A look at What We Did On Our Holiday (PG)
SOME of Britain’s best-known actors and performers are on screen in this summer holiday family romp.
Doug (David Tennant) and Abi (Rosamund Pike) are a couple teetering on the edge of separation, but they’re prepared to put their bickering on hold so that all of them – especially their three children – can have a memorable holiday.
So they set off for Scotland, to Doug’s family home in the Highlands to be precise.
The central premise of the holiday excursion is to celebrate the 75th birthday of Doug’s father Gordy (Billy Connolly).
The fact that Gordy is suffering from a terminal cancer and additionally that their imminent divorce is looming are two matters Abi and Doug try desperately to conceal from their brood.

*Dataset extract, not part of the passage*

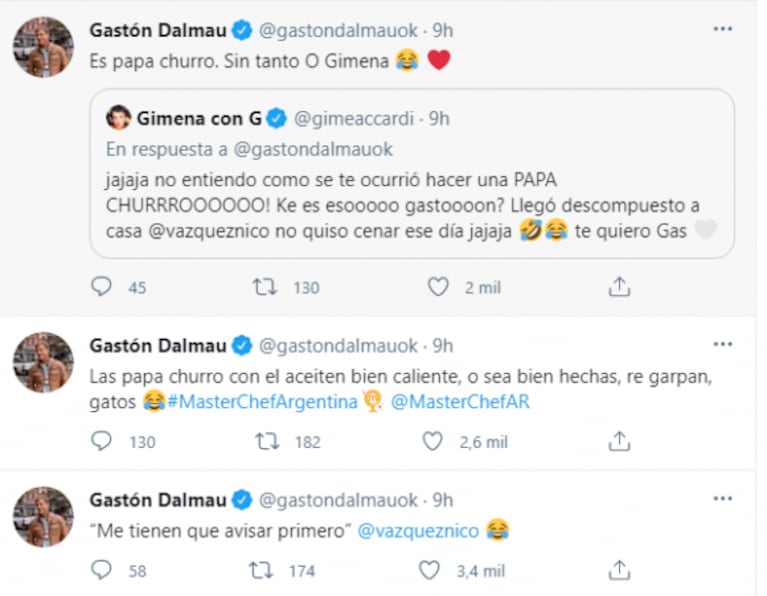Viewport: 767px width, 596px height.
Task: Like the "Es papa churro" tweet
Action: pyautogui.click(x=437, y=287)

Even though the parents don’t want to spoil Granddad’s big day with talk of divorce, these are truths impossible to hide for very long.
The oldest child Lottie keeps a notebook or diary in which she records everything around her. Prime among these musings are the subterfuges expected of her and her younger siblings by Abi and Doug.
Throw into the mix Doug’s straitlaced brother Gavin (Ben Miller) and his neurotic wife Margaret (Amelia Bullmore) and the number of odd adults the children must tiptoe around is increased by two.
(Avid ABC-TV viewers will recall Miller from his recent turn as the suit-wearing, briefcase-lugging police detective in the lightweight Caribbean crime series: Death In Paradise.)
The fact that Abi and Doug bicker most of the time, and not always out of earshot of their brood, adds to the angst of their three children.
These children (Emilia Jones, Bobby Smalldridge and Harriet Turnbull) are really the stars of this family comedy. They’re the responsible ones and, dare we say it, the people who act like real adults.
One of the movie’s best scenes is shot on a remote beach where Gordy and the three children engage in some very frank discussions.
Of course in real life Connolly has had his prostate removed following a cancer diagnosis and is suffering from Parkinson’s disease. There’s real poignancy here in an older man reconciling himself to death.
And Rosamund Pike, fresh from her Oscar-nominated role in Gone Girl, has the chance to throw off her chameleon persona and appeal in a less demanding piece of cinema.